On Mon, 9 Nov 1998, Al Bregman wrote:

> If detection and classification of voiced vs. unvoiced segments plays a
> central role in algorithmic speech recognition, and if this classification
> is based on distinguishing the pitched vs. noisy parts of the signal, then
> such algorithms wouldn't be able to understand whispered speech, which is
> an easy task for humans.
I think that although studying extreme cases (whispered speech, noisy
speech, interrupted speech, etc.) gives the most clues for understanding
speech understanding, for ASR "normal" speech is just a big enough problem.
Most of us would be glad if our speech recognizers did not work for
whispered speech, but otherwise were very robust.
Considering voicedness in ASR, you surely know that current speech
recognizers totally throw away this info. In fact, they want to remove
pitch, put they also remove the voiced/unvoiced decision.

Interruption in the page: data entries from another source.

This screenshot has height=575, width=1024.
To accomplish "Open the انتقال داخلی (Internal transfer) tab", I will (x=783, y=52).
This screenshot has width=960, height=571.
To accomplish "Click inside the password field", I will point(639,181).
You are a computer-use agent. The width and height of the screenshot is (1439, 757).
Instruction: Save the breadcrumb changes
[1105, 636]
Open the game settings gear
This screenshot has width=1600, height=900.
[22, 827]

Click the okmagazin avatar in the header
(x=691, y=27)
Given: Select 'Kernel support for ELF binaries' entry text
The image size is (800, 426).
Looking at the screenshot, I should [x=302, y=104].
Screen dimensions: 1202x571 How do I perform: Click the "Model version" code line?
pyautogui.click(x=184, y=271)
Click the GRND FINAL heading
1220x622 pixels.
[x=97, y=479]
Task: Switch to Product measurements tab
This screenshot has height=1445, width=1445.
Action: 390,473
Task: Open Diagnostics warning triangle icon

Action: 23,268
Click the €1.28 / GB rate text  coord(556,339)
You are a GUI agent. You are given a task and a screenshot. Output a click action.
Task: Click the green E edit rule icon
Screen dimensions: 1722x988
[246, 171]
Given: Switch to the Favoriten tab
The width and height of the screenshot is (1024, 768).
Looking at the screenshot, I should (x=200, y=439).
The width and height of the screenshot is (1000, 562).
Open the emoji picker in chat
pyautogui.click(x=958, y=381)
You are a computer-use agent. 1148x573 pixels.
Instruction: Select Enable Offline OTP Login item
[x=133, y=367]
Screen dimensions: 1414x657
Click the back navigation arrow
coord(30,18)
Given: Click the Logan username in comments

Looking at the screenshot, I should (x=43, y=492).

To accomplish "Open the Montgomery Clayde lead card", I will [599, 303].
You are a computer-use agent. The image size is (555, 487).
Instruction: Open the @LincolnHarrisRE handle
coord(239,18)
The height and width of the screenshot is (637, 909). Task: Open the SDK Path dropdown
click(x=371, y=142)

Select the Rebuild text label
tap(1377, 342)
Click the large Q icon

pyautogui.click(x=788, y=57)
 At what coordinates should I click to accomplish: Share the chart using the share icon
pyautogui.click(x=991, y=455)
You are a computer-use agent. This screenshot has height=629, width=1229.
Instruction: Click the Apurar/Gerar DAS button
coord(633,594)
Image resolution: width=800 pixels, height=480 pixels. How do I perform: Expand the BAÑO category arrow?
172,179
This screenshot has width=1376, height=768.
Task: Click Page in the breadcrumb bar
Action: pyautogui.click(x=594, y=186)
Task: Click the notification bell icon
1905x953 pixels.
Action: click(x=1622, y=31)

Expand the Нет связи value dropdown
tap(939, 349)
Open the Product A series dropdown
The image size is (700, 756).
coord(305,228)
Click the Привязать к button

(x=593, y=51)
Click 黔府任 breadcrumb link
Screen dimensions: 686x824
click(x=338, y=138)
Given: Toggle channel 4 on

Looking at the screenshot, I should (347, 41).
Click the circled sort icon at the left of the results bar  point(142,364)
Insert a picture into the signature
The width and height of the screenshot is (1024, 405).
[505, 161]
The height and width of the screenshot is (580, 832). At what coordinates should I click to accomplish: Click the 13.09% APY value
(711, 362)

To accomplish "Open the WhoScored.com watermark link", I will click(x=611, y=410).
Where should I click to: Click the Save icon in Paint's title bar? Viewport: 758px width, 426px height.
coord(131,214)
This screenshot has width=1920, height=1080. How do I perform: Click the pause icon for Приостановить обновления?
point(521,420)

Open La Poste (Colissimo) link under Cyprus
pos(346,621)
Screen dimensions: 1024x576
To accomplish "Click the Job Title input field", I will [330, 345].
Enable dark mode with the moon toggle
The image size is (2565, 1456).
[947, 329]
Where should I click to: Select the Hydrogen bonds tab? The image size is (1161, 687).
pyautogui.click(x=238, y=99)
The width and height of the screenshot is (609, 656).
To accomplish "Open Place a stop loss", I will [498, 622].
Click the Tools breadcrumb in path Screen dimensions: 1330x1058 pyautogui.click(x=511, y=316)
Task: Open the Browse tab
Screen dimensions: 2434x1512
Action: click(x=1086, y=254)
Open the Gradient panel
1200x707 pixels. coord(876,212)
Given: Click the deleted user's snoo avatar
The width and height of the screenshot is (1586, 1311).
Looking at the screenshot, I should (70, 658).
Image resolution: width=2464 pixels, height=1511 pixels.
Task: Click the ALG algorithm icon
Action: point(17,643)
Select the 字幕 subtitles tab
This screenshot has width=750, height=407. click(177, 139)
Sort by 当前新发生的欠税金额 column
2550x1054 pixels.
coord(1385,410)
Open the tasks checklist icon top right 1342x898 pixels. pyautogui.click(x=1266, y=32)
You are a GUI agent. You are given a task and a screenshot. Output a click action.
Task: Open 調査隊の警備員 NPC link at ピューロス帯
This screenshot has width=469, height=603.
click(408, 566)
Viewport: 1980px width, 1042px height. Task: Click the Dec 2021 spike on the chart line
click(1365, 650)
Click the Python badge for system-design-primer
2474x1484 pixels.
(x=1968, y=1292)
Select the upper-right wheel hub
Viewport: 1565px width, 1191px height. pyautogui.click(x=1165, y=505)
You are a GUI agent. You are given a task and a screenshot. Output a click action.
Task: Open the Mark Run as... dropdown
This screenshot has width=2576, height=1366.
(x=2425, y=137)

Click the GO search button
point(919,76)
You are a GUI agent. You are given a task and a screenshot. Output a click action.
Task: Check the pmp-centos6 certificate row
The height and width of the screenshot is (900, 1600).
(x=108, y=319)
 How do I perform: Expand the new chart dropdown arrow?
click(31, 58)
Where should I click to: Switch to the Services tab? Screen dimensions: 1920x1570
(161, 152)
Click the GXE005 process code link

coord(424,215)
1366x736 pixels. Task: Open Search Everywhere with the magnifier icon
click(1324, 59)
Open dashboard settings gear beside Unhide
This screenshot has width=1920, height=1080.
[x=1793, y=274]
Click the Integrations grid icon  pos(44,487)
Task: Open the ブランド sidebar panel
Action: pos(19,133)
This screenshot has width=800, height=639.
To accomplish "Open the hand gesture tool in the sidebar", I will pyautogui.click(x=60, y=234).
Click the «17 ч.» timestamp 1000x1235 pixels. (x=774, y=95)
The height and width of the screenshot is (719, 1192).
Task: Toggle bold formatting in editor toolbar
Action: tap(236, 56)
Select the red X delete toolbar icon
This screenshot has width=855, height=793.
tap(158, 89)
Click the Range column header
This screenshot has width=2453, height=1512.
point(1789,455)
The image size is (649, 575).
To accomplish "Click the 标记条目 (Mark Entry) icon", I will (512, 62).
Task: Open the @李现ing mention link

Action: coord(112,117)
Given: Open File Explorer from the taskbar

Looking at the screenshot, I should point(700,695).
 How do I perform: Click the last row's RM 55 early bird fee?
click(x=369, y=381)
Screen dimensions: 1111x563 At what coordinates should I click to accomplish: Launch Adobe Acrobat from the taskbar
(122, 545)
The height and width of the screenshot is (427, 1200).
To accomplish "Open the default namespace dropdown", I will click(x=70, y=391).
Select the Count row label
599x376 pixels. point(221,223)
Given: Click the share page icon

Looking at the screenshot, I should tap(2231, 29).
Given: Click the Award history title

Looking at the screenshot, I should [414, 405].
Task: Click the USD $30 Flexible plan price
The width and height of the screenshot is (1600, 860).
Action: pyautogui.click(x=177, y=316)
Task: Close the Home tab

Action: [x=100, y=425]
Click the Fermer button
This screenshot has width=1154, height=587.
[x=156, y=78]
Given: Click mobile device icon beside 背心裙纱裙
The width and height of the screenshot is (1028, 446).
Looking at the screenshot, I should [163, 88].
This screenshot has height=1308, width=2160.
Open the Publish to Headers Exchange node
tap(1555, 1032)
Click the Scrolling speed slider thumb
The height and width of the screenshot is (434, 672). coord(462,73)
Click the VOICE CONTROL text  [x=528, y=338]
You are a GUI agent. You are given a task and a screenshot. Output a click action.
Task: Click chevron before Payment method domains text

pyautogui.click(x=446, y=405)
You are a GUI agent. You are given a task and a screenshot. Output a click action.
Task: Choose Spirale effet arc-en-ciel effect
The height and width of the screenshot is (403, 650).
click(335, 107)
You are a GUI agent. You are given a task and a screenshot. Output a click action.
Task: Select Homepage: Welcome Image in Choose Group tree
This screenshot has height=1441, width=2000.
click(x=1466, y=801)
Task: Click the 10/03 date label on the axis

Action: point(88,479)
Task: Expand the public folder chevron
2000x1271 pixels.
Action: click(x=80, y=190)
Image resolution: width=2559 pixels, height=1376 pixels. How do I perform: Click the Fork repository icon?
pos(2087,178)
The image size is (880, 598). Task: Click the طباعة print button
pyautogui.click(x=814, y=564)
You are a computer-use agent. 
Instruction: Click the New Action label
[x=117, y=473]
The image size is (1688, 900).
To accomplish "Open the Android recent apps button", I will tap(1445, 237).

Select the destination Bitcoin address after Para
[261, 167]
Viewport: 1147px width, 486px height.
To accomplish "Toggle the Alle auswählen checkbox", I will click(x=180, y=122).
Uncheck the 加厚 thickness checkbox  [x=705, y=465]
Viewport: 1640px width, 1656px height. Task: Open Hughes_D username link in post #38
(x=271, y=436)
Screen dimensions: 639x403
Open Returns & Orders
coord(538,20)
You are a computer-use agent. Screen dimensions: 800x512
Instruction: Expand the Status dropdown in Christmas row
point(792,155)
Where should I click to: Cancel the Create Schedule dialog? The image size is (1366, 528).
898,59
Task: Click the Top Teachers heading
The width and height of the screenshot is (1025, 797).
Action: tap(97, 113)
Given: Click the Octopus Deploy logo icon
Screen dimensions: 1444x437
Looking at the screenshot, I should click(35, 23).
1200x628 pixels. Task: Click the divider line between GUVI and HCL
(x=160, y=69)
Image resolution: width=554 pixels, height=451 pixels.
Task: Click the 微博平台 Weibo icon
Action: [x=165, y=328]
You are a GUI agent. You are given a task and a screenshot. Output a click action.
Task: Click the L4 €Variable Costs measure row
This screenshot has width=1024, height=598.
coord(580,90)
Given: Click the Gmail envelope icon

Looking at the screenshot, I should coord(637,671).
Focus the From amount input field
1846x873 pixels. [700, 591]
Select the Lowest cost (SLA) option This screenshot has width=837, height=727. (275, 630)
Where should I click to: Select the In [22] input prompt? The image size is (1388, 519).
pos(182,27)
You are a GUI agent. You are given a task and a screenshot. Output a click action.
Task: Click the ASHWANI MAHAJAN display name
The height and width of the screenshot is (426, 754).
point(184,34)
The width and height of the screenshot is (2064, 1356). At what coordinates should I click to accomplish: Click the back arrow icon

In HMM it would indeed cause problem in the case of whispered speech,
but in our sytem it will (hopefully) simply reinforce a decision, but not
punish in other cases.
Considering human speech understanding, I think that voicedness is a very
robust acoustic cue, and I'm sure that we use it. It's another issue that
we can do without it. But I don't think, for example, that whispered
communication worked wery well in high background noise. Meanwhile, the
voiced/unvoiced cue is quite robust in this case. So, it maybe does not
play a central role, but can be very helpful.
I'd very glad to hear the opinion of others.
               Laszlo Toth
        Hungarian Academy of Sciences         *   "Do it or don't do it.
  Research Group on Artificial Intelligence   *    Don't try it."
     e-mail: tothl@inf.u-szeged.hu            *
     http://www.inf.u-szeged.hu/~tothl        *                   /Yoda/